NisP is a serine protease localized on the outer side of the cell membrane, whose function is to specifically cleave the signal peptide (23 amino acids) of the modified precursor peptide, releasing a 34-amino-acid mature Nisin precursor (containing modified groups). Studies have found that the catalytic domain of NisP can recognize the specific amino acid sequence (Ala-Val-Ala) at the junction of the signal peptide and the mature domain, and attack the peptide bond through the hydroxyl group of the serine residue to achieve precise cleavage of the signal peptide. If the active site of NisP (e.g., Ser231) mutates, the signal peptide cannot be removed, and the modified precursor peptide is anchored on the cell membrane surface, unable to be released outside the cell to exert its antimicrobial effect.

Transport and Maturation Auxiliary Enzyme NisI

Although NisI is not an enzyme directly involved in peptide bond cleavage, as a membrane-bound protein, it can bind to mature Nisin. On one hand, it protects Nisin from degradation by the host’s own proteases; on the other hand, it assists NisP in transporting the mature Nisin (after signal peptide cleavage) to the outside of the cell. Studies have shown that the binding site of NisI does not overlap with the antimicrobial active site of Nisin, which neither affects the subsequent antimicrobial function of Nisin nor improves the stability of mature Nisin. Thus, it is an important "protection and transport auxiliary factor" in the Nisin maturation process.

IV. Regulatory Enzymes

The biosynthesis of Nisin is also strictly regulated. Some enzymes indirectly affect the synthesis efficiency of key enzymes by participating in signal transduction or gene expression regulation, thereby controlling Nisin production.

Histidine Kinase NisK and Response Regulator NisR

These two constitute a typical two-component signal transduction system (TCS) and are the core regulatory modules for Nisin synthesis. When a certain concentration of Nisin accumulates in the environment, NisK (a histidine kinase on the cell membrane) senses this signal and undergoes autophosphorylation, then transfers the phosphate group to NisR (a response regulator protein) in the cell. Phosphorylated NisR binds to the promoter region of the nis gene cluster (including nisA, nisB, nisC, etc.), activates the transcription of related genes, and promotes the synthesis of key enzymes such as NisA, NisB, and NisC, forming a positive feedback regulation of "Nisin-induced self-synthesis". Studies have shown that the signal recognition domain of NisK has high specificity for Nisin and only responds to the induction of homologous Nisin, while the phosphorylation efficiency of NisR directly determines the transcription intensity of the nis gene cluster, making it a key node for regulating Nisin synthesis rate.

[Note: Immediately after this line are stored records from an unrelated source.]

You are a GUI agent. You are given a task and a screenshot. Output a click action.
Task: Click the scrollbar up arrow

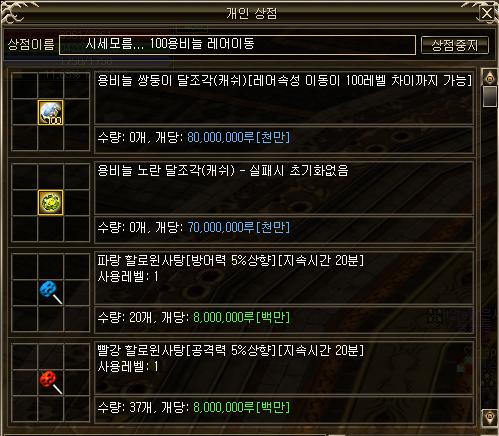(490, 78)
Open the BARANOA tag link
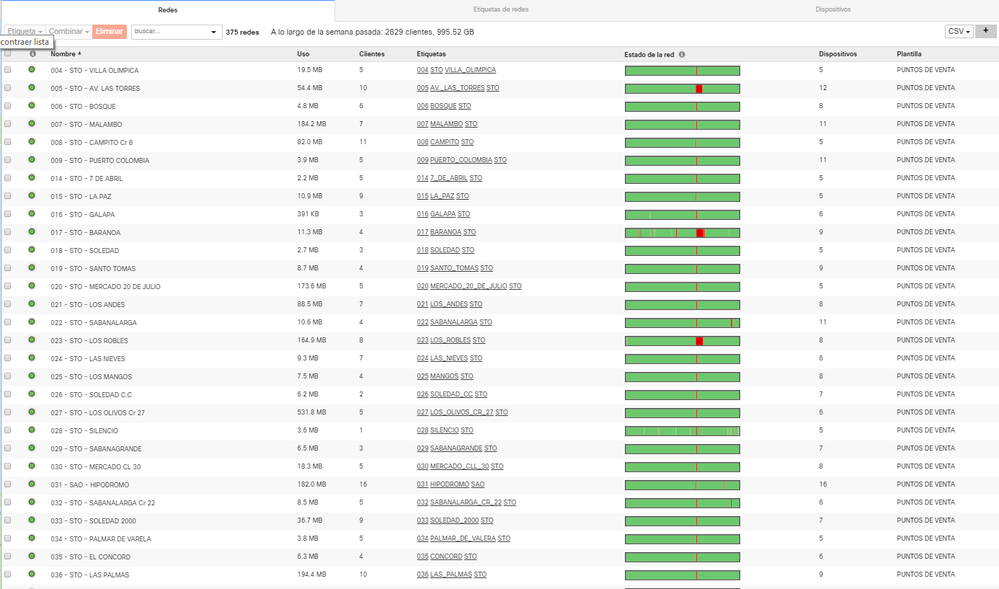Image resolution: width=999 pixels, height=589 pixels. click(x=445, y=233)
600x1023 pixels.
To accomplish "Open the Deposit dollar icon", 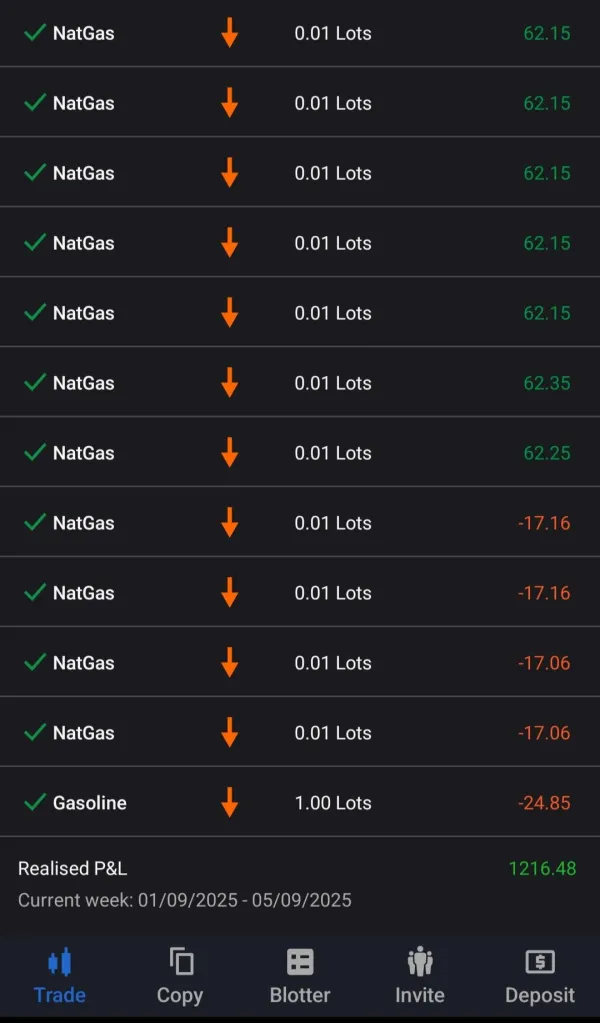I will pos(540,962).
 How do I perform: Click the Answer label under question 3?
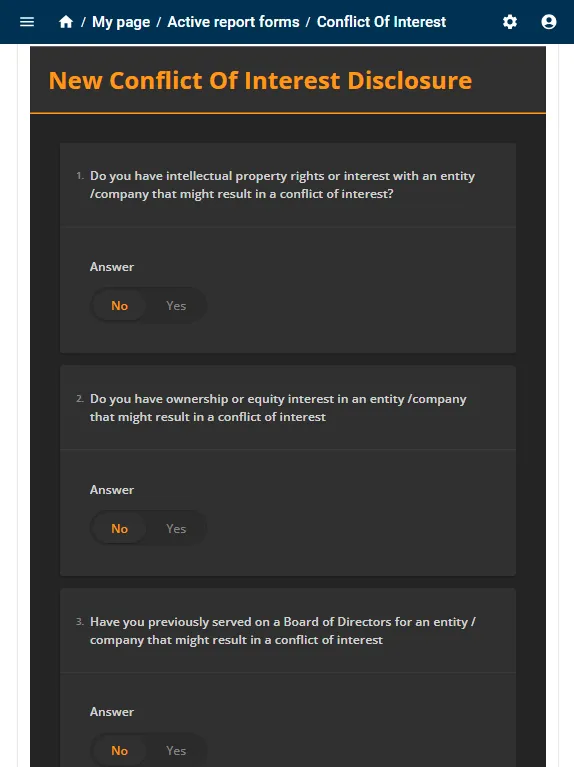(x=112, y=712)
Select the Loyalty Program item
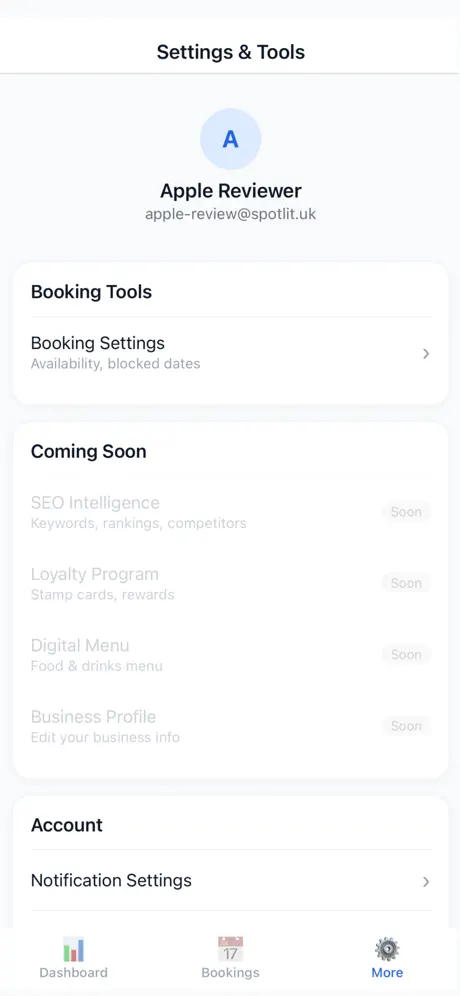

The biosynthesis of Nisin is the result of the synergistic action of key enzymes such as NisB, NisC, NisT, NisP, and NisK/NisR. These enzymes play irreplaceable roles in links such as "raw material synthesis-transport-modification-processing-regulation". Current research on these key enzymes not only reveals the synthesis mechanism of lantibiotics but also provides important targets for improving Nisin yield and optimizing its antimicrobial performance through genetic engineering to modify enzyme activity (e.g., enhancing the dehydration efficiency of NisB and the signal sensitivity of NisK).